Location
- Greening Road Rothwell, Northamptonshire, NN14 6BB England

Information
- Type: Academy
- Motto: "Respect, Honesty, Compassion"
- Established: 2000
- Local authority: North Northamptonshire
- Trust: United Learning
- Department for Education URN: 137049 Tables
- Ofsted: Reports
- Principal: Archie Quigg
- Staff: 150
- Gender: Coeducational
- Age: 11 to 18
- Enrolment: 1,083
- Colour: Grey (7–11)
- Website: www.montsaye.northants.sch.uk

= Montsaye Academy =

Montsaye Academy is a coeducational secondary school and sixth form in Rothwell, England. As an academy it was granted dual specialty status in late 2004, adding humanities to its existing language specialism.
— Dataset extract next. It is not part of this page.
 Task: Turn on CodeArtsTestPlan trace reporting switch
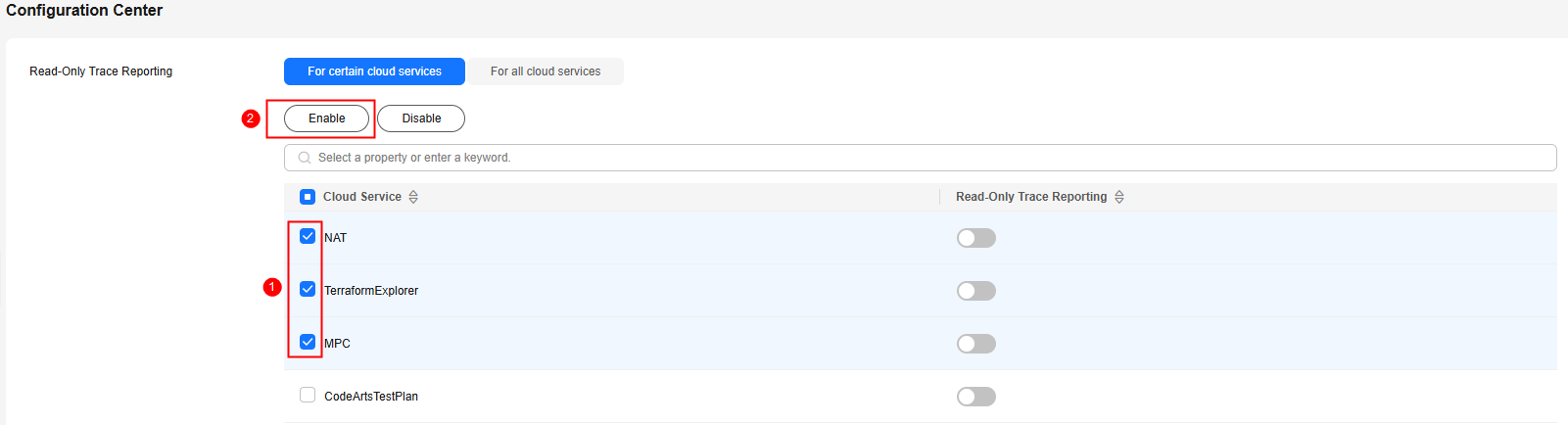pyautogui.click(x=975, y=397)
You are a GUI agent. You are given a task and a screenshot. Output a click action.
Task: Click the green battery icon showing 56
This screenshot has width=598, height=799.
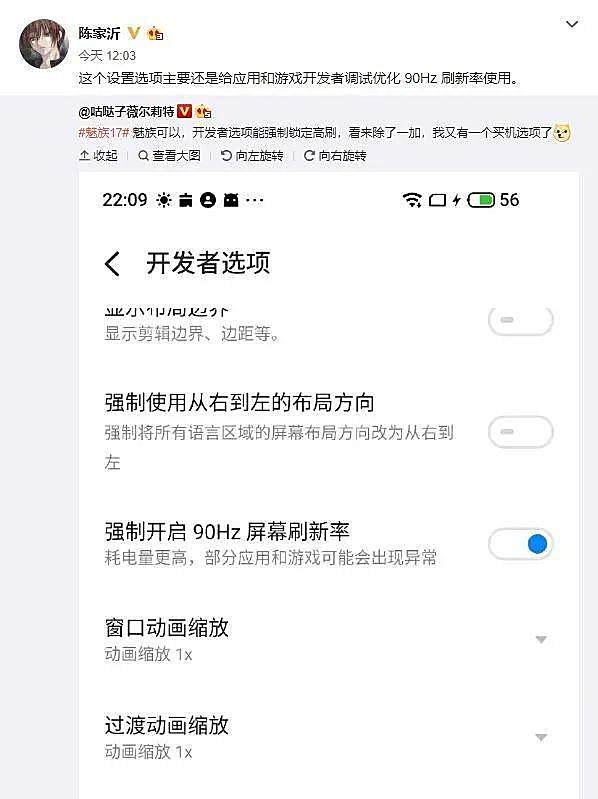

The school received a good report from Ofsted in January 2019, but received an inadequate review from Ofsted in 2024. Montsaye is also the site of the Rothwell Swimming Pool, which has a sports centre used by the community as well as the school.

The pupils who attend the school are aged 11–18 (years 7–13) and come mainly from Desborough and Rothwell, as well as surrounding villages. The school had around 1274 students and around 100 members of staff as of 2009.

==History==
The school was opened in 1955, but the older buildings have been remodelled and developed. Since becoming a comprehensive school in 1976, Montsaye has more than doubled in size and has had a series of building extensions.

In 2004/05, building work took place which has provided additional teaching areas for Mathematics and Science, an I.C.T suite, refurbished administrative accommodation and a visitor reception area. In addition, the sixth form area was remodelled in order to provide an educational support centre, new laboratories and an extension to the library to provide study facilities and a resource base. More recently, a project funded by the Big Lottery has provided the college and community with a sports facility consisting of four badminton courts, a sports hall and a refurbished swimming pool. In 2011 a new block costing £6 million was constructed to the north of the school to cater for engineering diploma students. However, it was not possible to be used for this purpose and is now the sixth form centre, as well as containing a gym for school and public use. The original sixth form location has now been converted into an extra music classroom and a new canteen.

The college was granted language college status in September 2000 and in September 2004 was granted humanities college status as a second specialism. In 2007, the school was granted vocational college Status as its third status.

On 1 August 2011 the college was converted to an academy. Before this, the school was called Montsaye Community College.

In December 2025, the academy became part of the United Learning trust.